7. Start slow, then pick up the pace: This is the opposite of what comes naturally to me. I usually start off in the 7-8 mph range and then slow to a more comfortable 6 mph. After reading this, I decided to start off slower, and I think it kind of made my whole run go more slowly. I think I am going to try not to do this tomorrow and see if I can get back up to my usual faster speed. Maybe it’s because of this, or maybe it’s because I didn’t really run for 2 weeks.
8. Wear the right shoes: Between gigantic blisters and shin splints, I finally realized that shoes matter. I went to a running store a few years ago and I wasn’t impressed. They didn’t really do all of the things I thought they would do, but the shoes were really good. Since I wasn’t really happy with it, I decided not to go back when I needed new shoes. I found a pair of Adidas shoes that I absolutely love. They are light and comfortable and just a perfect fit for me. I am on my second pair and I probably need to start looking into my third pretty soon.
*If you really want the tips, I recommend reading the link to the original site. This is just my abridged description of how I felt about them all.
I think the main thing that I notice is that the tips are good as a starting point, but not everything works for everyone. I am a big fan of doing what works for you, as long as it works.
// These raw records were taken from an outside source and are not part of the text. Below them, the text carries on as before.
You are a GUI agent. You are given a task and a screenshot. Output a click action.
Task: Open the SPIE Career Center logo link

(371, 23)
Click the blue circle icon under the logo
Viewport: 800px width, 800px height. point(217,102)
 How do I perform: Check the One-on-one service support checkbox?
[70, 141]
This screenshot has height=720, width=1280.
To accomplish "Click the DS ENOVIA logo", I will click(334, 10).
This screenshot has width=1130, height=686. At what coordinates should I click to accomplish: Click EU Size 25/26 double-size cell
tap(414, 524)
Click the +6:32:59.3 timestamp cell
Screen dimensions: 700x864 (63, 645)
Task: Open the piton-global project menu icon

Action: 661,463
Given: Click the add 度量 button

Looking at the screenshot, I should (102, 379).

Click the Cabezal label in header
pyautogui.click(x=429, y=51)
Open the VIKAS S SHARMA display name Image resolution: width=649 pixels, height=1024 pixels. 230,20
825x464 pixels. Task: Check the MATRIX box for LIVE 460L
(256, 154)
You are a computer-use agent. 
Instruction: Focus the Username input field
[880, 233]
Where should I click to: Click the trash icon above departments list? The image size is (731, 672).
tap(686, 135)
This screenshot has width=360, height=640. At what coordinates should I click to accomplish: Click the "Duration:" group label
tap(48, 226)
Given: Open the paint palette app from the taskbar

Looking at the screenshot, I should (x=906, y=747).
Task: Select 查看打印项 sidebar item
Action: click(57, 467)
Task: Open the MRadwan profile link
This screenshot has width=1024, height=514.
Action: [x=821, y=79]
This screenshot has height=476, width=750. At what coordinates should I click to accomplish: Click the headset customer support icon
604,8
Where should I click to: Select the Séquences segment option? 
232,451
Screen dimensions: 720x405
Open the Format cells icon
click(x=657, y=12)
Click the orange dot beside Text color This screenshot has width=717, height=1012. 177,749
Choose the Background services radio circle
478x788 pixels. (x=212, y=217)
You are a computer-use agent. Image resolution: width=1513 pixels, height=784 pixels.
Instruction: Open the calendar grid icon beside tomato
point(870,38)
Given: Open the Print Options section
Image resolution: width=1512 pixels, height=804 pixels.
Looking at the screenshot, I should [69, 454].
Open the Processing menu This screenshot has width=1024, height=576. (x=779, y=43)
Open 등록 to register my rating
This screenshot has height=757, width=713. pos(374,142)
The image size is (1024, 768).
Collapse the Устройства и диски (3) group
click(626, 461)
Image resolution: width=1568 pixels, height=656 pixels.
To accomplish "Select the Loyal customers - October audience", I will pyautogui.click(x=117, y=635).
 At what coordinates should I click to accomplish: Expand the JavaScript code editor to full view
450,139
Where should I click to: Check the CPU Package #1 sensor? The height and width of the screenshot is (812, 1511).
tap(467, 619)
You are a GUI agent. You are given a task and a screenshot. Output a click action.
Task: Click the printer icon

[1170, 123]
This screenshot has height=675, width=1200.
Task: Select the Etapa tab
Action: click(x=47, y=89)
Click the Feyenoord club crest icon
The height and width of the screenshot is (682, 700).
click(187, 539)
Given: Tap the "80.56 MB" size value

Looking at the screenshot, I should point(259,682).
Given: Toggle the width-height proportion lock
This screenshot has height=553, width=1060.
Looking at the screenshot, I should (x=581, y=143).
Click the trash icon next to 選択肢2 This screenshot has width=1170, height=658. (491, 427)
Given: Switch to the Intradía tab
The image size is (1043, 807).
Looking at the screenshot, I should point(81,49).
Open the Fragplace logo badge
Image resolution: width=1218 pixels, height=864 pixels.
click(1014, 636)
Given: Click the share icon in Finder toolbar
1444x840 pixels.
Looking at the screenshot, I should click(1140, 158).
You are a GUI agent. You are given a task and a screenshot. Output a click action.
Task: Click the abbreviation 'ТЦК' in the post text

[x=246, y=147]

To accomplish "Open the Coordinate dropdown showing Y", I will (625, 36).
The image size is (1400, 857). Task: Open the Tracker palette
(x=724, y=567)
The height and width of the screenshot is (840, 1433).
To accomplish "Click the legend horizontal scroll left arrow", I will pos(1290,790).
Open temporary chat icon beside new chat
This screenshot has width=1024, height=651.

This site has a bunch of other really great tips also that I used in combination with the 8 things I just mentioned. One thing that I did from that list were to relax my muscles as I went. I also tried to keep my arms moving. That makes a really big difference in my speed, but it is one of those things that I need to think hard about.
There probably is no perfect way to do it. I figure that if I just keep moving, maybe I will be one of those 70 year old grannies out there running races and such.